Fraser Valley housing boom up to 55% according to BCREA
Fraser Valley rolls to record real estate numbers
Frank O?Brien
Western Investor
SkyTrain extension, lower real estate prices and super job creation lure homebuyers, investors, workers and developers to the Fraser Valley
B.C. home sales rose nearly 43 per cent in August, year-over-year, according to the British Columbia Real Estate Association (BCREA), but were up 55.9 per cent in the Fraser Valley and soared 63 per cent higher in Chilliwack to lead the entire province.
The Valley housing boom, which continued into the fall, reflects a switch in housing demand that has seen people opting to move from central urban cores to suburban locations as more are working from home and others seek more housing space for less money.
The average home price in the City of Vancouver is now $1.07 million, while it is
$820,000 in the Fraser Valley and in the $585,000 range in Chilliwack and Mission, the BCREA reports.
There is also the attraction of employment as Surrey – the fastest growing city in B.C. – continues to post impressive job gains.
This year, Surrey’s biggest companies recorded the largest one-year increase in their average number of employees since 2017: up 8.6 per cent from 2,653.6 in 2019. This surge was more than double the annual average employment growth experienced over the past two years for Surrey’s largest businesses.
Prospera Credit Union, which recently built a new headquarters in Surrey, had the highest one-year employment growth in the city. It increased 50.9 per cent to 649 employees in 2020.
The City of Surrey had the highest five-year public-sector growth in job creation. The municipality increased its employee count to 4,000 in 2020.
Other major employers include the Fraser Health Authority, the local school district and Kwantlen Polytechnical University, all of which have seen at least a 15 per cent increase in staff over the past five years.
Industrial
Four of B.C.’s five largest industrial land transactions in the first half of 2020 were in the Fraser Valley, according to Avison Young, including the largest, a $10 million sale of 4.8 acres in Langley.

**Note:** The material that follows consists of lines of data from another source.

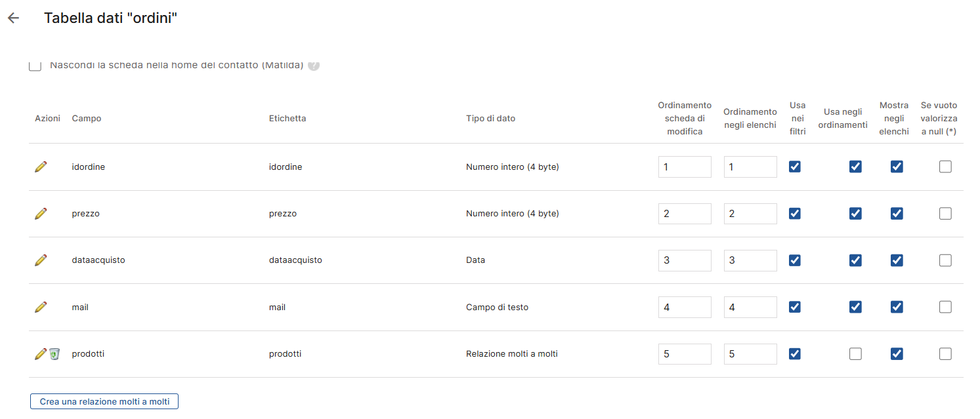
Task: Edit the dataacquisto field pencil icon
Action: pos(41,260)
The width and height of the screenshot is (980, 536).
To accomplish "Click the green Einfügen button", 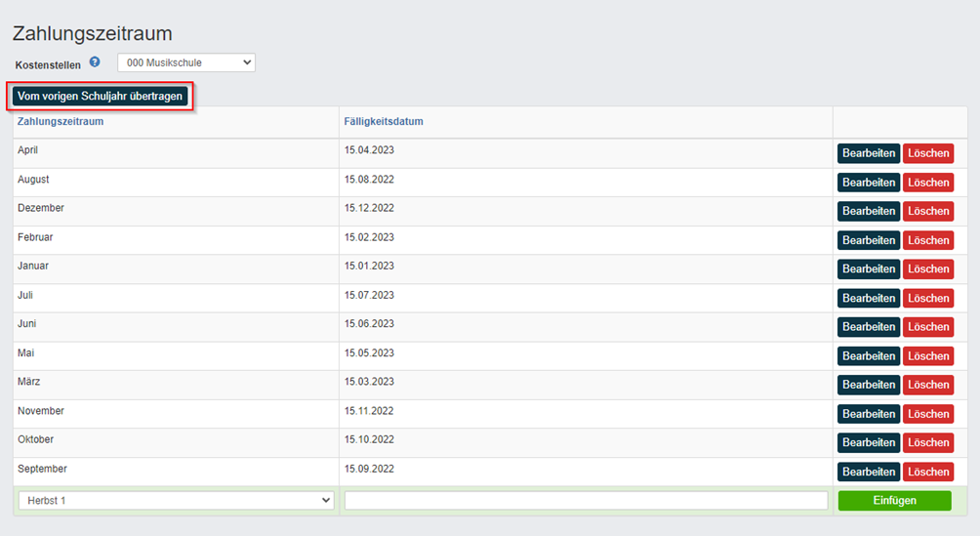I will (894, 500).
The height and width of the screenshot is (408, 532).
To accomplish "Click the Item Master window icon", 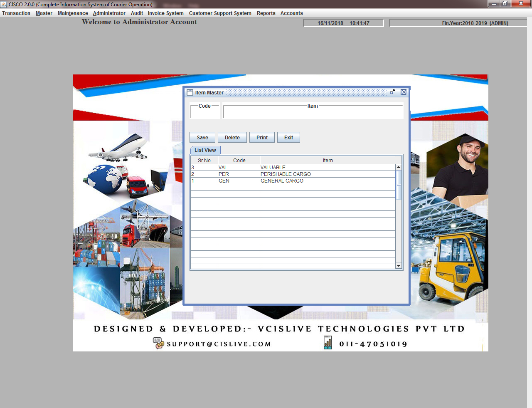I will 190,92.
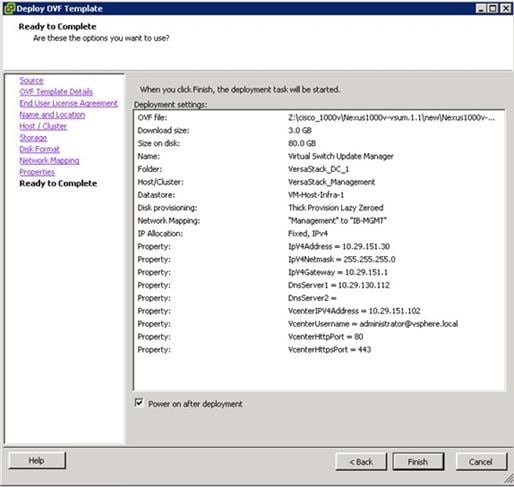Go to the Source step

point(31,81)
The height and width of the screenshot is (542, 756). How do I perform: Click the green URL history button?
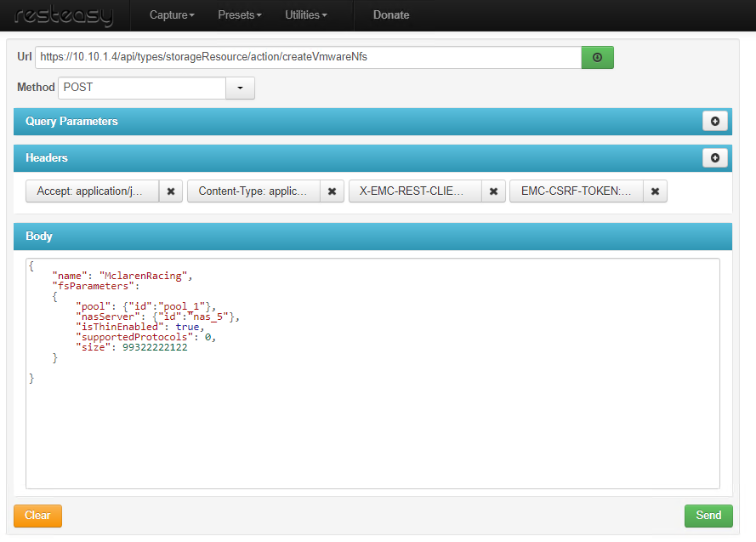597,57
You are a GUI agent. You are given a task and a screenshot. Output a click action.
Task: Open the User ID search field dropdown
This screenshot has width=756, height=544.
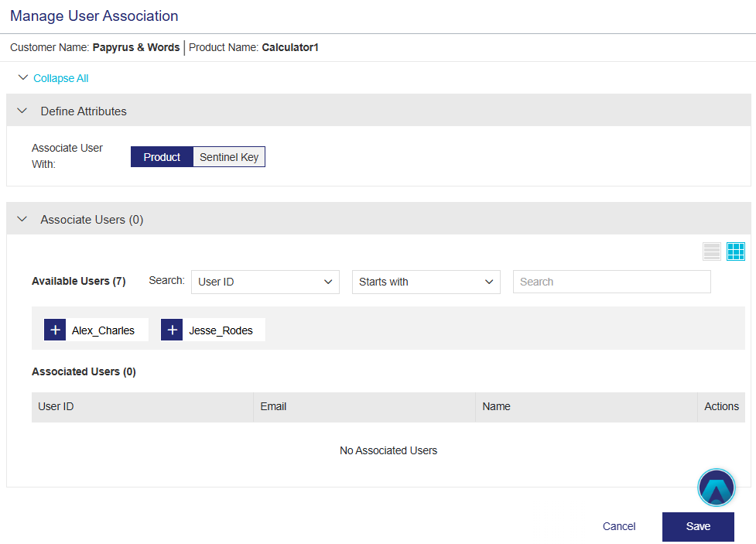[265, 282]
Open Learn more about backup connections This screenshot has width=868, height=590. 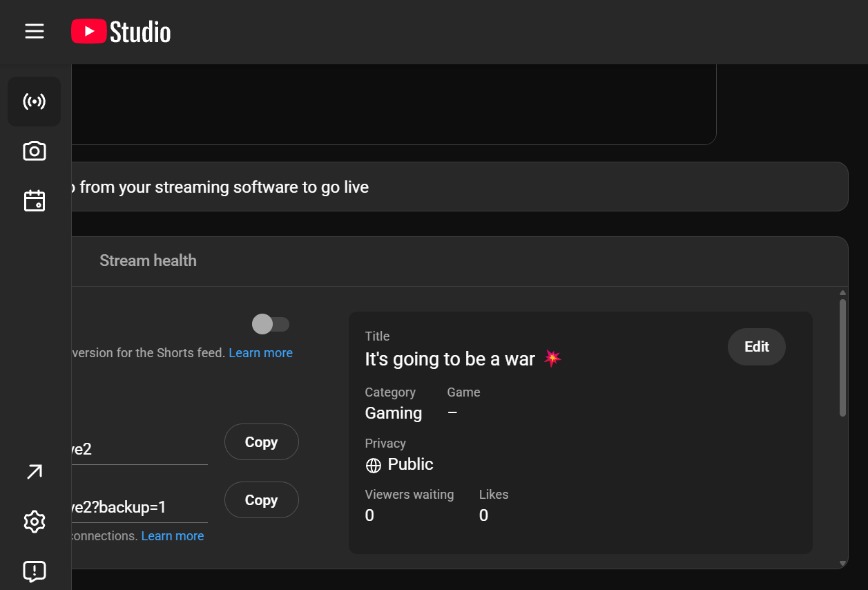click(172, 535)
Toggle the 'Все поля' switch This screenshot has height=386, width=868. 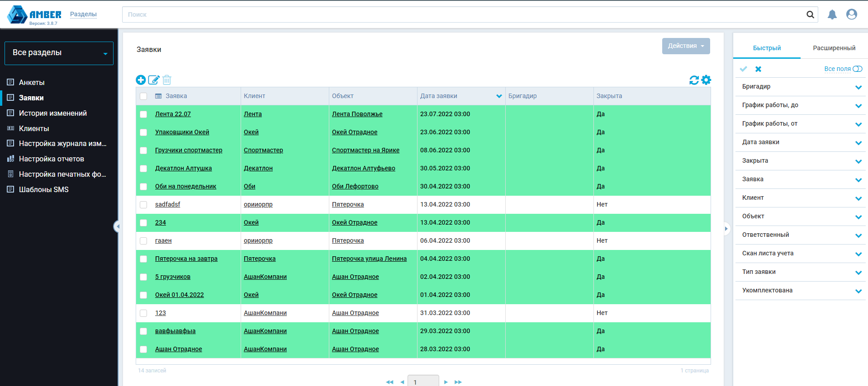(857, 69)
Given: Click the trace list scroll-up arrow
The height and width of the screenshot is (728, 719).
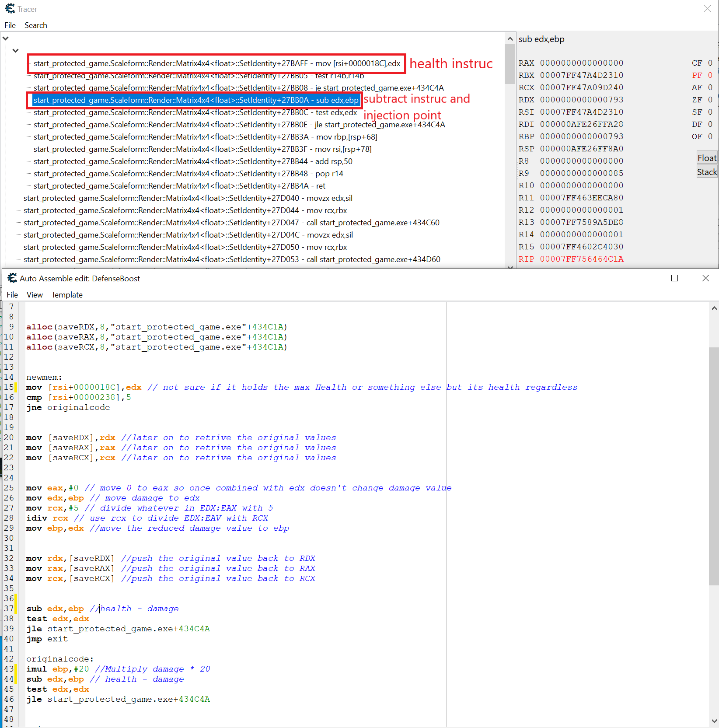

Surrey and Delta are leaders in industrial development, highlighted by the $190 million, 470,000-square-foot World Commodity Trade Centre now under construction in Surrey’s Campbell Heights industrial zone, part of China’s global Belt and Road initiative.
Flowing east
A surge in investment has also been fired up by the new $3.1 billion Surrey-Langley SkyTrain extension, recently approved, that has triggered one of the largest land plays in British Columbia.
Projections are that the SkyTrain corridor will spark a population increase of at least 120,000 people over the next two decades. Land prices in the corridor have soared. In September a half-acre Langley site zoned for high density and close to a proposed transit station, sold for $4.5 million.
Real estate action is also flowing east.
On September 21 the District of Mission passed a bylaw designating nearly 300 acres of Mission riverfront land for comprehensive development under an Official Community Plan. This plan process is expected to take two years, but Martini Group of Vancouver has a conceptual plan for 87 acres in the District Waterfront Revitalization Project, which Martini wants to develop sooner into a large industrial project, including manufacturing sites, which the company claims would generate at least 1,000 new jobs.
Meanwhile, land in Mission is already selling at record high prices.
Earlier this year, two acres of waterfront industrial land in the waterfront district sold for $3.2 million, according to Jag Cheema, a real estate agent with Royal LePage Wheeler Cheam Realty in Mission,
“We are seeing a lot of buyers coming from Greater Vancouver,” Cheema said, and it is not just for industrial property. The veteran Mission agent noted that a 0.89-acre Mission residential site, zoned for single-family housing, sold in September for $1.1 million after receiving multiple inquiries.
Abbotsford and Chilliwack were touted last year as “emerging as destinations for new industrial development and subsequent sales and leasing activity” Avison Young.
Chilliwack, where the new Molson’s-Coors brewery moved into last year after leaving Vancouver, is seeing a surge in residential and commercial investment.
There has been a recent upswing in multi-family rental sales – average per-door prices are in the $150,000 range based on recent transactions reported to Western Investor – and when the 1.9-acre Cascade retail centre was listed this year it sold at the full asking price of $4.5 million.
One of the largest Valley residential projects is Creekside Mills at Cultus Lake near Chilliwack, a 79-acre “agri-hood” development with 129 detached houses, now selling from $700,000 by Frosst Creek Developments Ltd.